Tuesday, February 13, 2018

Americas on First. Whats on Second.

Abbot and Costello made a very funny skit about baseball – the most famous lines were: who's on first; what's on second; I dunno is on third. It is one of the funniest bits ever. Try it at youtube: https://www.youtube.com/watch?v=kTcRRaXV-fg

The point of that bit is that language can be confusing. Abbott and Costello talk past each other in a very revealing way. It reminds me of what we have today with the phrase "America First". In the destructive political environment we live in today, even such innocuous words can cause extreme, emotional, even violent reactions from the poles of the political spectrum. So I thought I would have a little fun with that today.

In grade school, I was usually first in line for recess and lunch. Being first was not anything to envy. America is not first in a lot of things and for good reason. I doubt we could ever place first in a rugby or a badminton match. And of course, China and India have us beat on population, and we are even pretty far down the list when it comes to income per person. You can’t be first at everything.

Which brings up lots of things America is good at. We are best in the world at American football. No one makes bourbon or JD like Americans. It’s not easy to beat America at swimming or average wealth per person. Then there is Kentucky Fried Chicken and McDonalds.

So what is the big deal when it comes to America First? President Trump says he wants to make America great again and he wants to do it by putting America first. That sounds pretty intuitive but maybe not. Think about most relationships. Percy Sledge’s second verse in his song When a Man Loves a Woman goes like this:

When a man loves a woman
Spend his very last dime
Trying to hold on to what he needs
He'd give up all his comforts
And sleep out in the rain
If she said that's the way
It ought to be

Sleeping out in the rain is not my idea of a good time but Percy had it right – the best way to have a great relationship is to put your friend in first place. There is no competition here. A rising tide lifts all boats. Not putting yourself in first place is sometimes the best way to be tied for first place.

Supplied information:
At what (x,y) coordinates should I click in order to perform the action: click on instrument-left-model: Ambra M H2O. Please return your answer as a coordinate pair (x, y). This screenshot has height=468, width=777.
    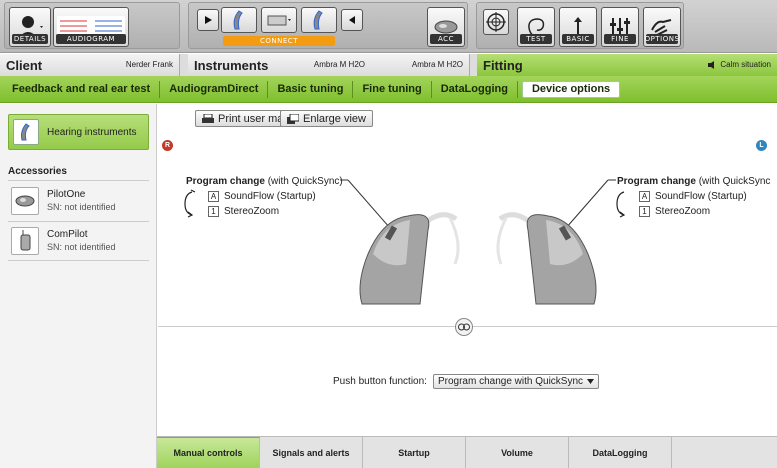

Exercise details: Please resume the post on the phrase "America First" right after its final sentence, keeping the same voice and tone.

Response to the task:
Got you humming the song, right? What a great song. Anyway, the point is that this works for America too. I am trying to not imagine a ménage à trois with President Trump, Theresa May, and Angela Merkel but it is true that the US has great relationships with many countries. Thumbing your nose at them or somehow threatening them is not always the best way to do what’s good for the USA. Again, America First might mean America selfishly making nice with our friends abroad. (Notice I said with our friends.)

So is there any sense in which America First is a positive slogan? I think so. When you won the spelling bee in fifth grade you were proud of yourself. When you played on the state championship athletic team you were equally proud. When the US Olympic team came in first you might have raised your fist into the air with pride. Moving to first chair in the orchestra made your parents beam with pride. Being first can be the sign of things that are very good for us.

You practiced every day. You set goals and tried to achieve them. You learned the value daily of learning from your mistakes. A competition can sometimes make you even better than you were. This learning doesn’t just make you the kid that got the trophy. It turned you into a person who takes great pride in solving problems, learning new things, and being a great example for people around you.

Trying to make America first in terms of job opportunities, corporate competitiveness, and governance is valuable. It is not so much that we come in first. What matters is that we try to come in first. Being first isn’t great for everything. Being first despite everyone else is clearly not often the best path. Being first to make yourself better, however, is hard to argue with.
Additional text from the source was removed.